Having been swept along with General Election hype over the last two weeks I have now taken a deep breath and tried to think through whether I believe this is a good idea.

On the plus side:

- The Party at a national level is very much ready to fight an election - why stop now when everything is geared up and ready to go?
- I think there's a genuine chance of net Labour gains in terms of votes and seats compared to 2005.
- There's a strategic opportunity to stop Cameron's renewal of the Tories in its tracks and put them in a position where they have expended the best leader they are likely to have in the near future and made no progress - it could even trigger a split or realignment on the right.
- Will we be able to sustain an 11% lead in the polls until a later date?
- It gives voters a chance to say whether they want Brown as PM.

On the minus side:

- Time would be helpful in terms of organisational preparation at a constituency level (though that cuts both ways and would allow the Tories more time to spend Ashcroft's millions).
- The polls are volatile - it would be good to see a longer run of poll leads.
- Do we have a real handle on the regional trends and the trends in marginal seats behind the recent poll leads? An 11% national lead is not much use if it is all stacked up in safe seats not marginals, or if losses to the SNP offset gains from the Tories.
- Risk that voters see it as an unnecessary poll as we have 3 years of mandate left and punish us.
- November is going to be cold and dark which will militate against effective campaigning and inevitably depress turnout, which will be bad for democracy and probably disproportionately impact on Labour.
- If we are confident of our ability to govern and that we have new policy ideas - the answer to which is yes on both counts - then these should feed through in to a sustained poll lead - maybe even a growing one - so the risk that "we'll never be 11% ahead again" is actually one that it is in our power as the party in government to remove. Maybe we can even build a bigger lead?
- The strategic objective of halting Cameron and his phony modernisation project can be achieved without a quick General Election if we are confident we can sustain or build our position in the polls. Because most Tories don't actually buy into his vision, if we are ahead for months, not weeks, they will launch a leadership coup against him and destroy themselves before a General Election.
- From a purely London point-of-view there is a tactical advantage to holding the General Election in May on the same day as the Mayor and GLA elections to increase turnout and campaigning activity in these, which would help Ken see off Boris and help keep the BNP off the GLA.

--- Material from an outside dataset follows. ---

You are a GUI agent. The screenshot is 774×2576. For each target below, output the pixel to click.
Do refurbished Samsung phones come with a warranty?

Personally I love election campaigns and can't think of any better way to spend the next month - and I know that most Labour colleagues are ready and waiting for the balloon to go up - but - and it's a very balanced and marginal decision (and one where unlike the decision-maker I don't have a full deck of polling data or insight into the potential threats coming up on the political and economic horizon) - on balance I think I would play it long and not go for an election this side of Spring.

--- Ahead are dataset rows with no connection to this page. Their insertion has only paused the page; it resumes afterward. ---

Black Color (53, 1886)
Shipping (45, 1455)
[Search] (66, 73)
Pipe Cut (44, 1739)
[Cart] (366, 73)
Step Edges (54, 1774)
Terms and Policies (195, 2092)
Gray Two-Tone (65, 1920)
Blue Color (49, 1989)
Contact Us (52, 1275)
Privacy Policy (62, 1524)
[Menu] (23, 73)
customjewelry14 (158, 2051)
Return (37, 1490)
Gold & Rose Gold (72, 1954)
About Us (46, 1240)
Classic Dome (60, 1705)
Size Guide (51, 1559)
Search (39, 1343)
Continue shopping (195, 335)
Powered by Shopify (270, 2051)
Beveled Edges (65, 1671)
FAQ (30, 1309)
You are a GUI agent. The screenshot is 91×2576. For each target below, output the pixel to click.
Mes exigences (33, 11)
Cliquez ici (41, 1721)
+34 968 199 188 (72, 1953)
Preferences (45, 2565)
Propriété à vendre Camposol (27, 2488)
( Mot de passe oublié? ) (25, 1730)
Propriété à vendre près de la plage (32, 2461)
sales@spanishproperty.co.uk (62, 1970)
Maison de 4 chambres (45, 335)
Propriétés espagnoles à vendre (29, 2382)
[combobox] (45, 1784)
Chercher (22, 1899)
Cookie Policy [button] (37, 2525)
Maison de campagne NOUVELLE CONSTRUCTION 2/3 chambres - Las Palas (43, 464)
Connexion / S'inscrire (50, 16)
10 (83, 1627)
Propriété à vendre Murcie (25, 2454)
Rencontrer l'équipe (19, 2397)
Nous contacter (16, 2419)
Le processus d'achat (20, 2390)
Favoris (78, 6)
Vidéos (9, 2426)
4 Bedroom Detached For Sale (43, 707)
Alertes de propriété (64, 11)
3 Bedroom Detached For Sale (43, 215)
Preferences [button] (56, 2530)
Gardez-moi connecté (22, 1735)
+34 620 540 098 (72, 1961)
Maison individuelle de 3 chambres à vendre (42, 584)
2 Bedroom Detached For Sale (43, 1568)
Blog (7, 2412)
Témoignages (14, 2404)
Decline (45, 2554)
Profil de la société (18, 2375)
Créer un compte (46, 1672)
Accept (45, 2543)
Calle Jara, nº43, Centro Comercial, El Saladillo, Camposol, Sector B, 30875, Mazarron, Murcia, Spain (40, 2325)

Wednesday, October 03, 2007

Lancaster or Millbank?

The Guardian has helpfully published a chart showing who has which desk at the Tories' Millbank HQ:
http://image.guardian.co.uk/sys-files/Guardian/documents/2007/10/03/tory_layout.pdf

I was a bit surprised to see that Hackney Tory Group Leader Eric Ollerenshaw has a desk there as I assumed he would be focused on his role as their parliamentary candidate for Lancaster & Fleetwood - http://conservativehome.blogs.com/goldlist/2007/03/eric_ollerensha.html

Eric certainly has a talent for multi-tasking, having been both a GLA Member and Tory Leader on Hackney/Chair of Overview & Scrutiny at the same time until 2004. Some people suggested his speeches in the council chamber indicated a certain lack of focus and preparation on the latter role.

But is it really possible to fight a marginal seat in the North West from the comfort of a desk six seats away from Cameron and Osborne in the "Thatcher Room" or has Eric already given up on winning Lancaster?